LncRNA FOXP4-AS1 facilitates colorectal cancer invasion and migration by enhancing USP7 interaction with ZEB1 Running title: LncRNA FOXP4-AS1 raises CRC invasion and migration

Colorectal cancer (CRC) poses a threat to the health of people worldwide. Long noncoding RNAs (lncRNAs) have been reported to play a key role in regulating carcinogenesis, including CRC. In this study, the levels of lncRNA forkhead box P4 antisense RNA 1 (FOXP4-AS1) were analyzed in CRC cell lines and normal cell lines using quantitative Real-Time Polymerase Chain Reaction (qRT-PCR) method. The effects of FOXP4-AS1 on CRC cell metastasis were investigated.

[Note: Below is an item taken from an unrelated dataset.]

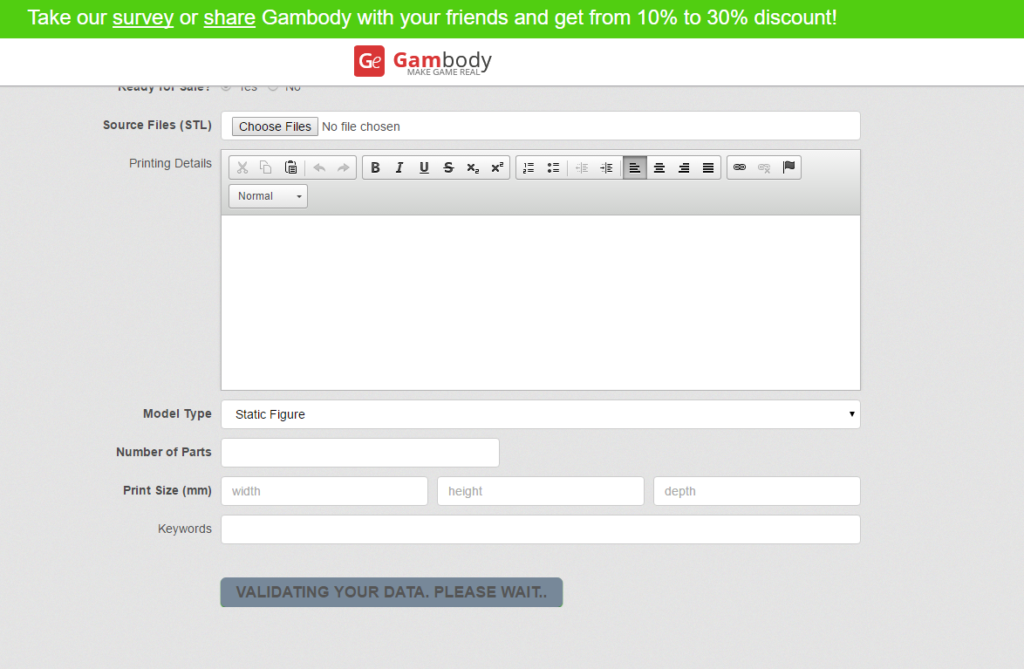Apply strikethrough formatting
This screenshot has height=669, width=1024.
tap(448, 168)
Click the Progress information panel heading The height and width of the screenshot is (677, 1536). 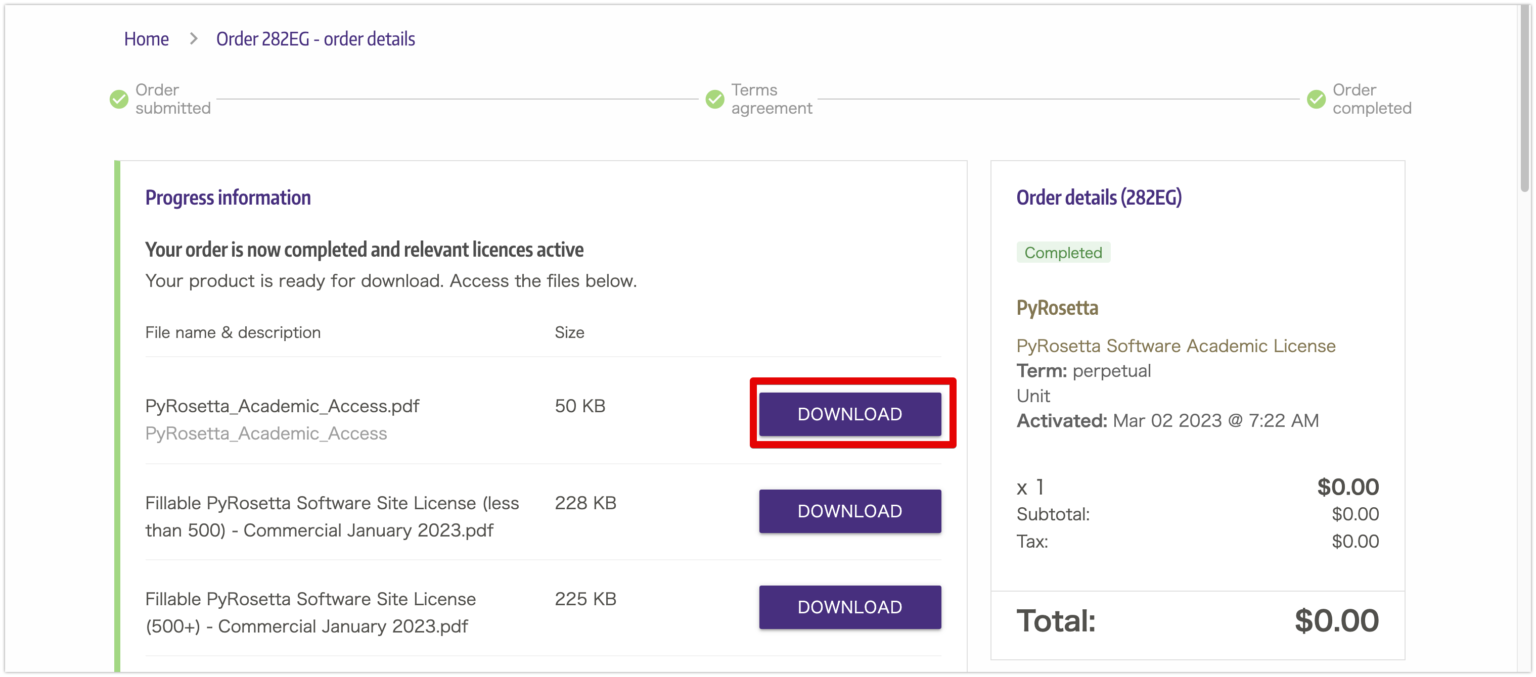[228, 197]
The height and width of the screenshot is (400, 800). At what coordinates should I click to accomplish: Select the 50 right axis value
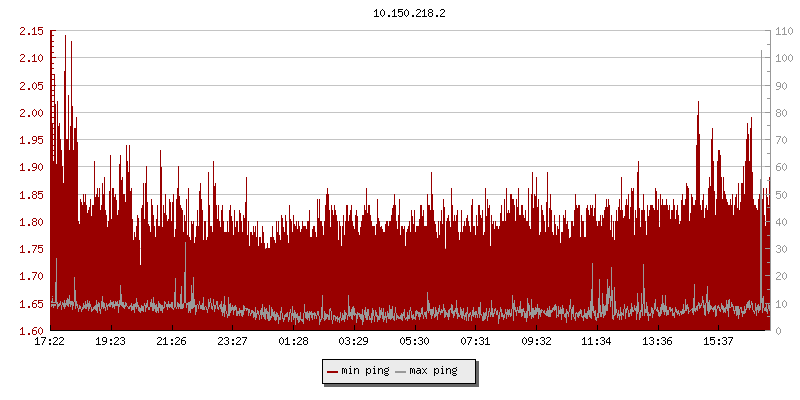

Then, the silver staining assay, western blot, RIP, Co-IP, and immunofluorescence were used to explore and validate the molecular mechanisms by which FOXP4-AS1 affects CRC progression. We discovered that FOXP4-AS1 expression was significantly elevated in CRC tissues and cell lines. Functionally, knockdown of FOXP4-AS1 expression inhibited CRC cell migration and invasion. In addition, silencing FOXP4-AS1 weakened CRC tumor growth in vivo . Mechanistically, we identified that FOXP4-AS1 enhanced the interaction of USP7 with ZEB1. Rescue experiments demonstrated that USP7 inhibitor P005091 rescued the promotion of cell migration, invasion and EMT by overexpression of FOXP4-AS1. Furthermore, ZEB1 overexpression reversed the impact of silencing FOXP4-AS1 on cell migration, invasion and EMT. LncRNA FOXP4-AS1 accelerates CRC malignant progression by strengthening the interaction between USP7 and ZEB1.